* _TASK PROMPT_: Please copy out every line of the records below, keeping each one character for character as it appears.

Records from a data source:
......
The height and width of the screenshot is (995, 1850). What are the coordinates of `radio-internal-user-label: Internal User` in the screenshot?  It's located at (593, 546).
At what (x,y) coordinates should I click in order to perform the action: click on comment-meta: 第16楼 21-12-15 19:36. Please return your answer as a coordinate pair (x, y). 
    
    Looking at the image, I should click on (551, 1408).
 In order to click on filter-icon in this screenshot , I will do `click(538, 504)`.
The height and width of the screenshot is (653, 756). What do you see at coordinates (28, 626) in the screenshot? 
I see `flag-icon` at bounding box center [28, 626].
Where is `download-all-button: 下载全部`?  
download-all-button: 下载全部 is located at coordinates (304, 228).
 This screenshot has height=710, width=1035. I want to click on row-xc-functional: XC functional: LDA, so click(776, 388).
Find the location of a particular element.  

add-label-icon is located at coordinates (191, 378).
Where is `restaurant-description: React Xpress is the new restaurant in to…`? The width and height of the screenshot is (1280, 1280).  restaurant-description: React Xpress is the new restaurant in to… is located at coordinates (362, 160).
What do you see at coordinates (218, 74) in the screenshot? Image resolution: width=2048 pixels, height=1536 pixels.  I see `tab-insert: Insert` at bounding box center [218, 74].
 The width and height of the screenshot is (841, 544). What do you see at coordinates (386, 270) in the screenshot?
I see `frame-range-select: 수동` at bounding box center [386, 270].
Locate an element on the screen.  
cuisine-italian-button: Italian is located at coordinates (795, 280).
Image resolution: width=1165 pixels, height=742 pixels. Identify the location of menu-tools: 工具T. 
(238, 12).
......
* _ANSWER TO THIS TASK_:
The height and width of the screenshot is (995, 1850). What are the coordinates of `radio-internal-user-label: Internal User` in the screenshot?  It's located at (593, 546).
At what (x,y) coordinates should I click in order to perform the action: click on comment-meta: 第16楼 21-12-15 19:36. Please return your answer as a coordinate pair (x, y). 
    
    Looking at the image, I should click on (551, 1408).
 In order to click on filter-icon in this screenshot , I will do `click(538, 504)`.
The height and width of the screenshot is (653, 756). What do you see at coordinates (28, 626) in the screenshot? 
I see `flag-icon` at bounding box center [28, 626].
Where is `download-all-button: 下载全部`?  
download-all-button: 下载全部 is located at coordinates (304, 228).
 This screenshot has height=710, width=1035. I want to click on row-xc-functional: XC functional: LDA, so click(776, 388).
Find the location of a particular element.  

add-label-icon is located at coordinates (191, 378).
Where is `restaurant-description: React Xpress is the new restaurant in to…`? The width and height of the screenshot is (1280, 1280).  restaurant-description: React Xpress is the new restaurant in to… is located at coordinates (362, 160).
What do you see at coordinates (218, 74) in the screenshot? Image resolution: width=2048 pixels, height=1536 pixels.  I see `tab-insert: Insert` at bounding box center [218, 74].
 The width and height of the screenshot is (841, 544). What do you see at coordinates (386, 270) in the screenshot?
I see `frame-range-select: 수동` at bounding box center [386, 270].
Locate an element on the screen.  
cuisine-italian-button: Italian is located at coordinates (795, 280).
Image resolution: width=1165 pixels, height=742 pixels. Identify the location of menu-tools: 工具T. 
(238, 12).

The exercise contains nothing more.